## SOURCE TEXT
|---|
What Does a Higher Inflation World Mean for Dividends?


We look at the impact of higher inflation on dividends and how this 'new normal' will affect our expectations and investment thesis going forward

  • Heightened inflation will make it more complicated to identify sustainable dividend growers. We believe a focus on free cash flow margin resiliency will be key

  • Attractive dividend growth in 2022 should be followed by a healthy but more pedestrian 2023 as many cyclical areas pass peak earnings

  • The big question is what does an increased inflationary environment mean for dividends over the medium term?

2022 saw the return of inflation. What we haven’t seen is a shift in companies’ dividend policies, which is understandable given their long-term nature. However, we believe we are now likely living through an extended period of higher inflation driven by deglobalisation, energy transition and unfavourable demographics given a rising dependency ratio. In this environment we think many businesses will have to shift their capital return expectations. We are adjusting our expectations to this new normal with the aim of avoiding companies with unsustainable dividend targets.
|---|
## INSTRUCTIONS TO FOLLOW
According to the article on inflation and dividends, what is driving the extended period of higher inflation? The entries after this point come from a different source than the article.
|---|
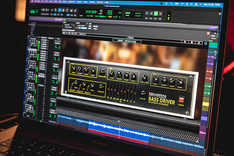Open the Window menu
This screenshot has height=156, width=234.
point(92,2)
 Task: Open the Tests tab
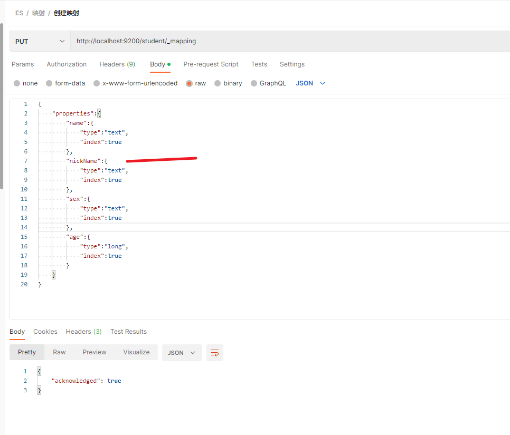pos(259,64)
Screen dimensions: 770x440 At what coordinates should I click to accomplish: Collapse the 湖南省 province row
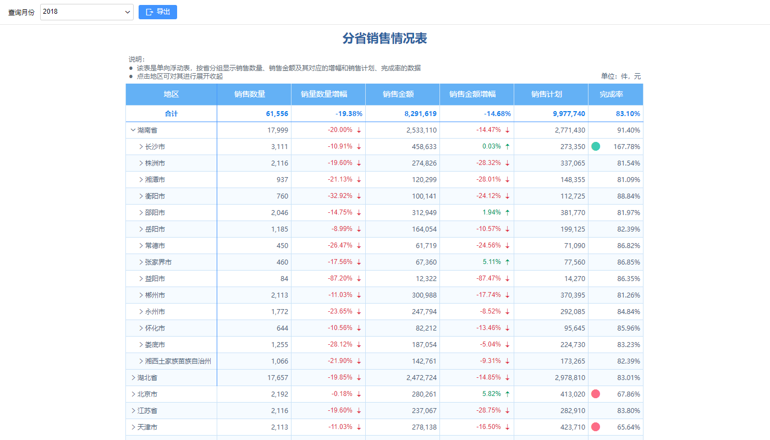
|---|
## REPLY TO THE TASK
Deglobalization, the energy transition, and unfavorable demographics from a rising dependency ratio.